The brain (organ) is not the mind (emergent property from a systemic perspective). However, in medicine, not only in psychiatry, it is difficult to get out of the organic perspective in favor of a systemic view of the person. In you opinion, why does it happen?

It happens because we are witnessing a rapid development of neurophysiology, which has revealed at least some of the mechanisms of perception, learning, memory and language, and is beginning to offer some insight into how the brain works (neuroscientists such as Anthony Damasio push the study of brain up to the boundaries of the concept of consciousness, thus entering the traditional domain of philosophy). Neurosciences also explain how our brains shape each other, in human interaction and with the outside world, and moreover the nervous system reaches every recess of the body and sense organs. In my perspective, and I believe in that of other practictioners, the theme is not to get out of an organicist vision but to understand how much the organism is shaped by the relationship. Medicine runs the risk of using psycho-neuropharmacology, which places molecules on the market that interact with our neuromediators, to "medicate" isolated individuals, when if anything - if it is really necessary - it should be used to push them out of isolation.

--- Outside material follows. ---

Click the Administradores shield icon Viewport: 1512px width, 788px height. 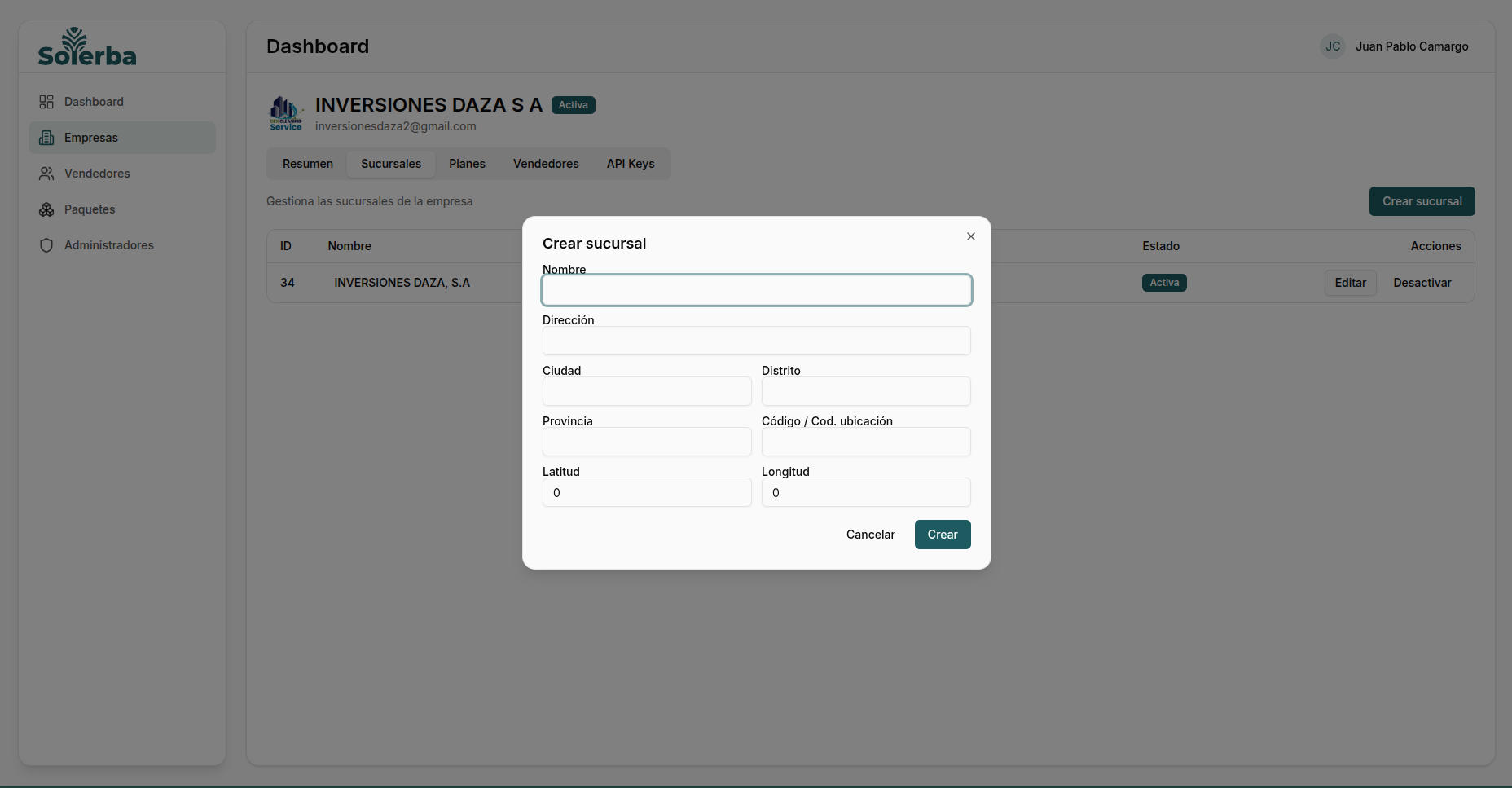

Carlo Patriarca, MD, is the author of "Shock" (Neri Pozza)


Ugo Cerletti seems to me showing an anti-historical profile. This can be said even in his time, when even phenomenological psychiatry was well known. So why talk about him again today?

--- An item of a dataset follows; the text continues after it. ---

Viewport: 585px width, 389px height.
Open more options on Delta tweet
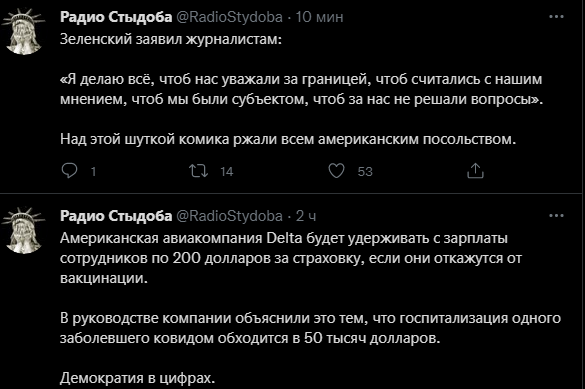pyautogui.click(x=556, y=216)
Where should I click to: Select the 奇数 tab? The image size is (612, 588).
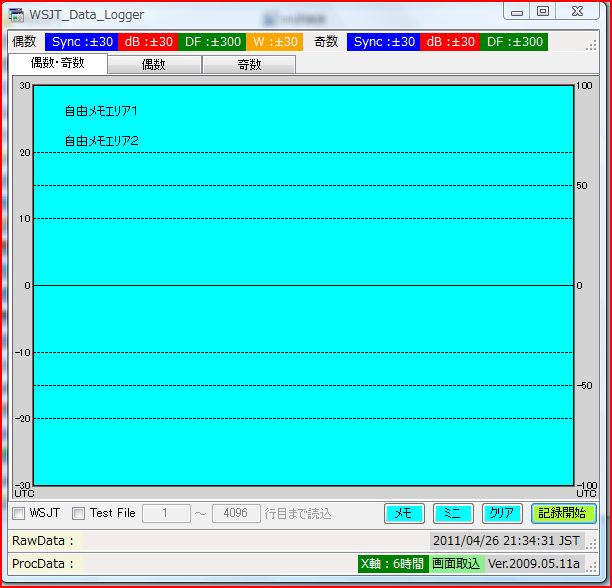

Well, because he was the victim of an early form of "cancel culture", despite his concrete efforts to improve the asylum condition. In the novel the narrator (a hypothetical assistant of Cerletti) says: "The descriptions of Jaspers, the analysis of Freud, I too had done some reading in German but I had a great desire for new, muscular and decisive treatments, after the agony of those years of helplessness in the treatment of dementia praecox, as the old psychiatrists called it”. In 1930s Italy, autarchic even in the scientific field, readings on "deep psychology" were not very fashionable and, moreover, the treatment of schizophrenia does not seem to have been among the main interests and among the successes of psychoanalysis both at the time of Freud and later. As for Jaspers, I don't think he was part of the baggage of psychiatrists in the first two decades of the twentieth century. For Cerletti (who was faithful but not a slave to a somatic approach to serious mental illness) phenomenological psychiatry remains a distant prospect, despite the fact that he himself directed electroconvulsive therapy (electroshock) above all to patients suffering from major depressive disorders. After all, psychiatry, Italian and beyond, had its roots in pathological anatomy and even when the young neurologist Cerletti goes to Germany he finds himself in the laboratories of Nissl in Heidelberg and Alzheimer's in Munich among slides and autopsies.